How does that discovery help us understand disease?
It’s like opening a door. Think about all the different ways you can study a particular disease, such as Crohn’s: Should we look at immune system cells in the gut? Or should we look at the neurons that fire to the gut? Or should we be looking at the stomach and how it does something else?

All those are options. Now suddenly ENCODE is letting you examine those options and say, “Well, I really think you should start by looking at this part of the immune system—the helper T cells— first.” And we can do that for a very, very big set of diseases. That’s really exciting.

Now that we are retiring the phrase “junk DNA,” is there another, better metaphor that might explain the emerging view of the genetic landscape?
What it feels like is genuinely a jungle—a completely dense jungle of stuff that you have to work your way through. You’re trying to hack your way to a certain position. And you’re really not sure where you are, you know? It’s quite easy to feel lost in there.

Over the past 20 years the public has been repeatedly told that these big genomic projects—starting with the Human Genome Project and going on through various other projects—were going to explain everything we needed to know about the “book of life.” Is ENCODE simply the latest in this sequence?
I think that each time we always said, “These are foundations. You build on them.” Nobody said, “Look, the human genome bases, that’s it. It’s all done and dusted—we’ve just got a bit of code breaking to do here.” Everybody said, “We’re going to be studying this for 50 years, 100 years. But this is the foundation that we start on.” I do get the feeling that the ENCODE project is the next layer in that foundational resource for other people to stand on top of and look further. The biggest change here is in our list of known unknowns. And I think people should understand that although finding out how much you don’t know can feel regressive and frustrating, identifying the gaps is really good.

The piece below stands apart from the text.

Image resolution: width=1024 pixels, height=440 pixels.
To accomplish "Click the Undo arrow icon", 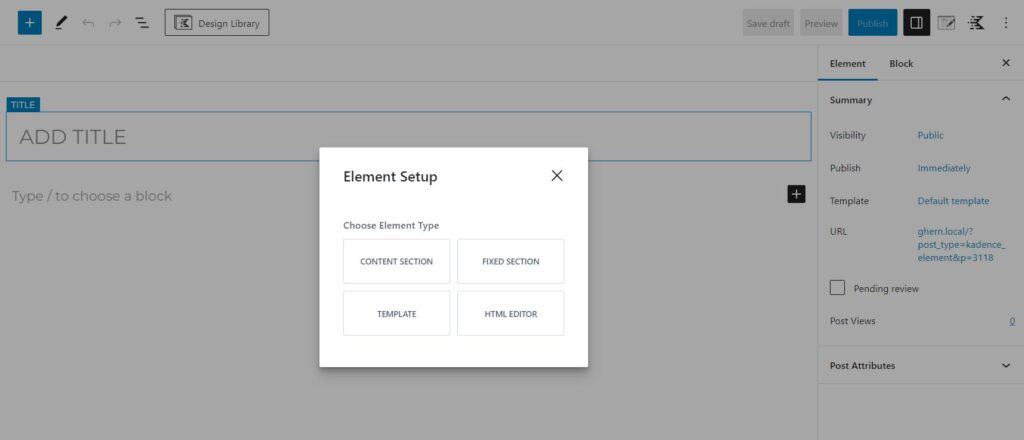I will pos(88,23).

Ten years ago we didn’t know what we didn’t know. There is no doubt that ENCODE poses many, many, many more questions than it directly answers. At the same time, for Crohn’s disease, say, and lots of other things, there are some effectively quick wins and low-hanging fruit—at least for researchers—where you start to say to people, “Oh my gosh, have you looked there?”

It’s just one more step. It’s an important step, but nowhere near the end, I’m afraid.

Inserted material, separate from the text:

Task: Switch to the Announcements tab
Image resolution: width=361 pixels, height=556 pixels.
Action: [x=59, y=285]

You sometimes refer to yourself as ENCODE’s “cat herder in chief.” How many people were involved in the consortium, and what was it like coordinating such a massive effort?
This is very much a different way of doing science. I am only one of 400 investigators, and I am the person who is charged to make sure that the analysis was delivered and that it all worked out. But I had to draw on the talents of many, many people.

So I’m more like the cat herder, the conductor, necessarily, than someone whose brain can absorb all of this. It comes back to that sense that it’s a bit of a jungle out there.

Well, you deserve a lot of credit. It’s more than just cats. They’re pretty opinionated cats.
Yeah, they are. What scientists are not are dogs. Dogs naturally run in packs. Cats? No. And I think that sums up the normal scientific phenotype. And so you have to cajole these people sometimes into sort of taking the same direction.

Do you see a point where all this complex information will resolve into a simpler message about human inher­itance and human disease? Or do we have to accept the fact that complexity is, as it were, in our DNA?
We are complex creatures. We should expect that it’s complex out there. But I think we should be happy about that and maybe even proud about it.